大学時代に、現象学という哲学があることを知った。
ものをもの自体として見る、そのための哲学的方法論である。
実存主義の哲学者J.P. サルトルがドイツ留学から帰国した盟友メルロ=ポンティから現象学の話を聞いて、コップをコップとして語ることのできる哲学だ、と驚喜したという話が、木田元の『現象学』(岩波新書、1970)という本にエピソードとして紹介されている。
ものをもの自体として見る、しかしこれには言語を媒介とせざるをえない。そうでないと、見ても見えていない、ということになってしまう。
■蔵書という自己増殖する「生態系」(エコシステム)
本もまた数が増えると自然界に近い様相を呈してくる。私の書斎は熱帯雨林状態である。
本はよく読むが、ビジネスマンでそれなりのポジションにあり、なまじカネがあったので読むスピードよりも速いスピードで本を買っていた。
不要な本は捨てると新陳代謝(ホメオスタシス)が働くのだが、どうも整理するのが面倒なので・・・
最初は整然と並べるのだが、そのうちに生態系が形成され、整理という人為的な手を加えなくなると、自然に増殖をはじめ、「ブックカフェ」のはずだったのがいつしか・・・
もちろん勝手に増殖するわけではないが、定期的に整理を行わないとそうなってしまう。自然のままにまかせると、日の当たる面と当たらない面が分かれてくる。

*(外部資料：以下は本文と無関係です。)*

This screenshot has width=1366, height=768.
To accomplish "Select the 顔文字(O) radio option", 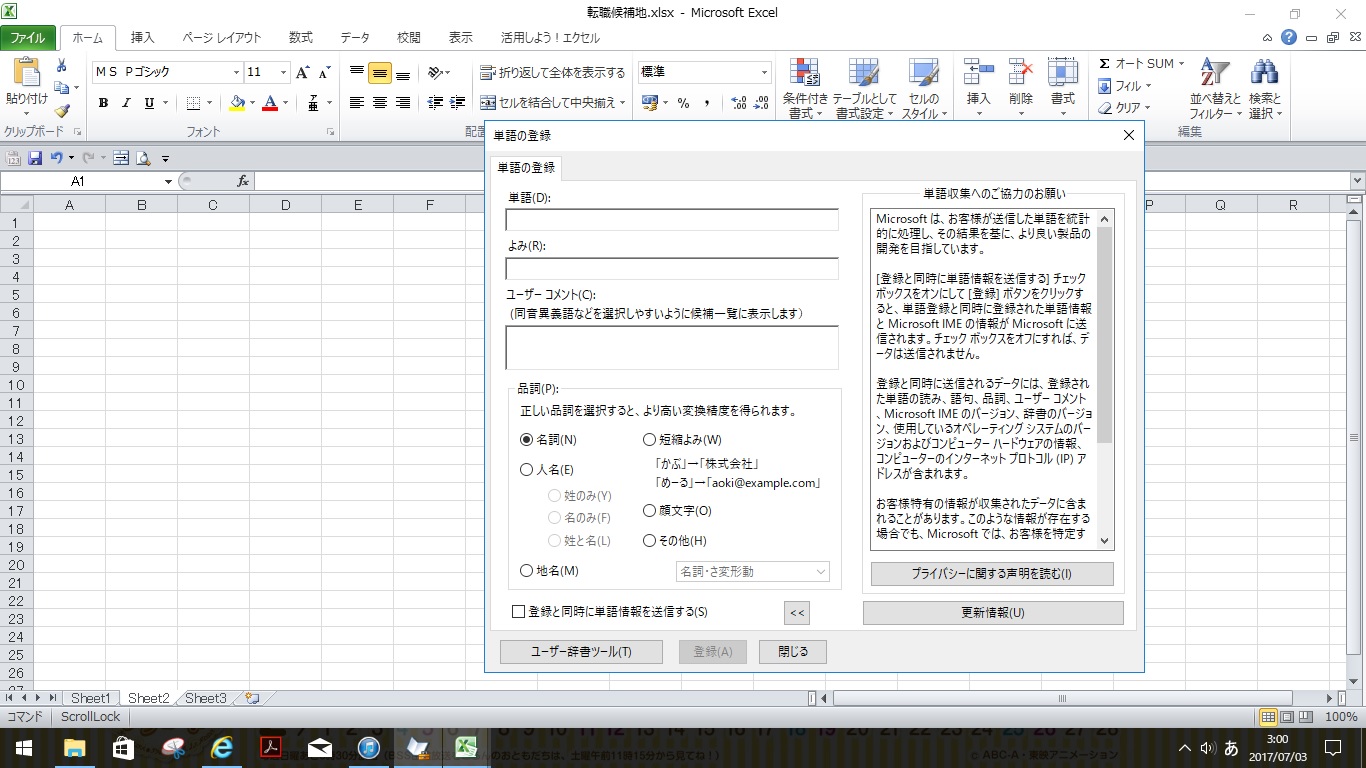I will pyautogui.click(x=650, y=511).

しかし、この間引き剪定という選別作業は実にやっかいなものだ。
思い切りよく捨てることができる人はうらやましい。しかしその反面、肝心なものも捨ててしまう恐れはないのか、という懸念ももつ。
■Study nature, and books !
昨年の夏にダンボール100箱ほど売却処分した。本をめぐる自分の人生の回顧ともなる作業であった。残りの人生を考えると、やみくもに手を広げすぎるのは抑制もしなくてはなるまい。
そして今月、またダンボール15箱ほどを売却するか廃棄した。本当はもっと処分しなければならないのだが、考えただけでもくたびれてしまう。
英語版の映画VHSは結局引き取り手がなく廃棄処分とした。テクノロジーの進歩から取り残されたフォーマットは無用の長物である。映像コンテンツというソフトウェアそのものには価値があってもビデオテープ自体にはほとんど価値はない。
しかし本は単なるコンテンツではなく、質量をもった物理的な存在でもある。「自然」と「本」とをあまり対立物とは考えたくない。鉱物だって静物ではないか。匂いや手触りといった量感を大事にしたい。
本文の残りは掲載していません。